Selected passage:
++++++++
PianoStorage is part of the Pianospeed Group, the same family of specialist piano-moving and piano-collection services. Specialist piano crews collect the instrument from where it stands, wrap and protect it properly, and hold it in climate-controlled storage with no fixed term, so you pay only for the time you use. When you are ready, one message books the re-delivery and the piano comes home. For anything valuable, sentimental, or stored for more than a few weeks, that is almost always the safer choice over a garage and good intentions.
- Steady climate-controlled conditions all year, not just when you remember to heat the room
- Collection and re-delivery handled by specialist piano crews
- Full insurance from collection through storage to return
- No fixed term, so the cost matches the time actually used
Can I store a piano in my garage or loft?
It is the most common mistake owners make. Garages, lofts, basements and conservatories all swing between damp, cold and warm with the seasons, and those swings are exactly what cracks soundboards, rusts strings and ruins tuning. A piano needs a space with steady temperature and humidity, which an unheated UK garage cannot provide.
Does a piano need climate-controlled storage, or is any indoor unit fine?
Standard self-store units are not heated or humidity-controlled, so a piano inside one still goes through the same damaging seasonal cycles as a garage. Climate-controlled storage holds steady conditions year round, which is what actually protects the instrument and preserves its value.
++++++++
What you need to do:
1) According to the piano storage text, what can an unheated UK garage not provide?
2) Rewrite the portion of the piano storage text that opens with the words containing "It is the most" and closes with "preserves its value.", replacing "seasonal" with "yearly".
3) Write the next part of the piano storage text, picking up right after its final sentence.
The lines that come after the piano storage text aren't needed for any of this.
++++++++
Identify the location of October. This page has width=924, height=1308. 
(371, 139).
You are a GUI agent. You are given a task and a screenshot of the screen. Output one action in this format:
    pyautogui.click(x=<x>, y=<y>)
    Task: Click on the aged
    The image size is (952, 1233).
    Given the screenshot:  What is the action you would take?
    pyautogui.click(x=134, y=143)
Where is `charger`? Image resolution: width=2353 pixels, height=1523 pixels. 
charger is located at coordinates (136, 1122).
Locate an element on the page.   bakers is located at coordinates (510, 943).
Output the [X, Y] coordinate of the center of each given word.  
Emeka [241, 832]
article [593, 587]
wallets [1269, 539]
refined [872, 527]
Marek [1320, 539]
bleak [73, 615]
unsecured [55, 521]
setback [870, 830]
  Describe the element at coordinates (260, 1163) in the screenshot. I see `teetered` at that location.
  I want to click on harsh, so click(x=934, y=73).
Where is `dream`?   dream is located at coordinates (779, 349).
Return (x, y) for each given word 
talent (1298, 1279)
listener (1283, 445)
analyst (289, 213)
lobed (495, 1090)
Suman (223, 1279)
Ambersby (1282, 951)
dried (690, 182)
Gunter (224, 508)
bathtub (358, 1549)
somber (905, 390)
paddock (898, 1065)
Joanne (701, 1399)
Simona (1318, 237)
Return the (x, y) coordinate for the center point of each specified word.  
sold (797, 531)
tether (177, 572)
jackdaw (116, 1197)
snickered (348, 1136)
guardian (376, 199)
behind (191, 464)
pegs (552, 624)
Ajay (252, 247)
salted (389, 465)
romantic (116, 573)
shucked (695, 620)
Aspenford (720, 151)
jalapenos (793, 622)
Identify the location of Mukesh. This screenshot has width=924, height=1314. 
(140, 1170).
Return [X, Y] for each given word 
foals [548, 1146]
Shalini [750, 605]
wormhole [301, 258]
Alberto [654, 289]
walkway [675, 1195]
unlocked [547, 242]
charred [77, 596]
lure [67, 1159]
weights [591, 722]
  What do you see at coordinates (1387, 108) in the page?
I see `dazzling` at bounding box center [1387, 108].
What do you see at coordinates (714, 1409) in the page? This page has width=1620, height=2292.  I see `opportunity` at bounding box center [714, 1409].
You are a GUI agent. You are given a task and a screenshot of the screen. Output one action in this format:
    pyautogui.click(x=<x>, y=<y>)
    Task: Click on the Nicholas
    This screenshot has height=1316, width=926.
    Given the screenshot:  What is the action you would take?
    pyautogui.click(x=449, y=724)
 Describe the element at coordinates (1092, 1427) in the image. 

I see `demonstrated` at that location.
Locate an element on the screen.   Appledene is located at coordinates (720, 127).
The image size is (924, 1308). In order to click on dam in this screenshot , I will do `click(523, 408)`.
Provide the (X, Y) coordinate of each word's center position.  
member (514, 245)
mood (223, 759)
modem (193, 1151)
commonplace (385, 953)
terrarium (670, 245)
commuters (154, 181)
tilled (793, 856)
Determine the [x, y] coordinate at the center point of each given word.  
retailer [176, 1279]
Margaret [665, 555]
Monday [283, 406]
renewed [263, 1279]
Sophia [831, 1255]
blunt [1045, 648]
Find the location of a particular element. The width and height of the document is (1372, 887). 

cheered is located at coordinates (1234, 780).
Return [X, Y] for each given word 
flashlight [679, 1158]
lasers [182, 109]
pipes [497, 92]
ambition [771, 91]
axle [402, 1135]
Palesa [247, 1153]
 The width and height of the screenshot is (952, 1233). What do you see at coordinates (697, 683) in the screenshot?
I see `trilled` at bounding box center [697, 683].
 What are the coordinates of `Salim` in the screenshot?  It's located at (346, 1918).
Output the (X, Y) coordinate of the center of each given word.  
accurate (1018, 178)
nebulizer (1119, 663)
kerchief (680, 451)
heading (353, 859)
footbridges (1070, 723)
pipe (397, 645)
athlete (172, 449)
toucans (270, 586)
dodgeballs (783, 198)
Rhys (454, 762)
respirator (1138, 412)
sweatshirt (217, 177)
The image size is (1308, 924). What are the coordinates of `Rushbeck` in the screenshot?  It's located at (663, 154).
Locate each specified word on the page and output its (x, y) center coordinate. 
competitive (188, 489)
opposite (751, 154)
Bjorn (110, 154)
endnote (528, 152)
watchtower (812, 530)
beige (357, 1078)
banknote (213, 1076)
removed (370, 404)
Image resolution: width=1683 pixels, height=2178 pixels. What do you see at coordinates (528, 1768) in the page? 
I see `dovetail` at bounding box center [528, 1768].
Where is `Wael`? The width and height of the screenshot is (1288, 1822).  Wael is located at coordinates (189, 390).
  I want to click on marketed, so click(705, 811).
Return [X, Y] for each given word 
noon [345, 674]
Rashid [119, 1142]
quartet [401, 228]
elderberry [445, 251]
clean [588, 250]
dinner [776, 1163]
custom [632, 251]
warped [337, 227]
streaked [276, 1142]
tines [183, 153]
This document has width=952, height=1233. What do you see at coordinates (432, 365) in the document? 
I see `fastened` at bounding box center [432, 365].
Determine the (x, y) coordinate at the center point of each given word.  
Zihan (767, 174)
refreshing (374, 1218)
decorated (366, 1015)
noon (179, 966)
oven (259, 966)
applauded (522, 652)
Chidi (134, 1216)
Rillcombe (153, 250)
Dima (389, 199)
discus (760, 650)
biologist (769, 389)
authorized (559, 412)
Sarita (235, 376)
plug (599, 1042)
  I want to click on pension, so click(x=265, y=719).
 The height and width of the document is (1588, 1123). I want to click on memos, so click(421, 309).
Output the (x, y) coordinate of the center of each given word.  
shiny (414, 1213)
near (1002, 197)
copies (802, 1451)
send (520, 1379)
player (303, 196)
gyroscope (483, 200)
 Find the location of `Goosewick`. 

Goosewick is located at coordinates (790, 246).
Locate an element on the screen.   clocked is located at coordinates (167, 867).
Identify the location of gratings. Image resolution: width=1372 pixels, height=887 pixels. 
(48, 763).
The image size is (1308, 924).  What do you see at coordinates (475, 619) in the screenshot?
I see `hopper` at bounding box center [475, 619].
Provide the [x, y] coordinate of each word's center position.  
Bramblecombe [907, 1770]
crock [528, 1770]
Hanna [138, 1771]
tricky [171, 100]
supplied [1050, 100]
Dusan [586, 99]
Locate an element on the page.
++++++++
Results by task:
1) A space with steady temperature and humidity.

2)
It is the most common mistake owners make. Garages, lofts, basements and conservatories all swing between damp, cold and warm with the seasons, and those swings are exactly what cracks soundboards, rusts strings and ruins tuning. A piano needs a space with steady temperature and humidity, which an unheated UK garage cannot provide.
Does a piano need climate-controlled storage, or is any indoor unit fine?
Standard self-store units are not heated or humidity-controlled, so a piano inside one still goes through the same damaging yearly cycles as a garage. Climate-controlled storage holds steady conditions year round, which is what actually protects the instrument and preserves its value.

3)
How should a grand piano be stored?
Specialist piano crews store a grand on its side on a purpose-built padded board, with the legs and pedal lyre removed and bagged separately. That protects the legs from the case weight. It should never simply be stood on its own legs in storage or laid down by untrained hands.
Will my piano need tuning after storage?
Almost always, yes. The strings settle as the piano acclimatises to its new surroundings, so a tuning after re-delivery is normal and expected. Leave it a couple of weeks after the piano arrives so it has time to settle before you tune it.
Is it worth using specialists rather than storing the piano myself?
For anything valuable, sentimental or stored more than a few weeks, yes. Most storage happens during a move, a renovation or time away, exactly when you do not control the conditions. A specialist facility gives you a steady climate, full insurance and crews who lift and carry the instrument properly.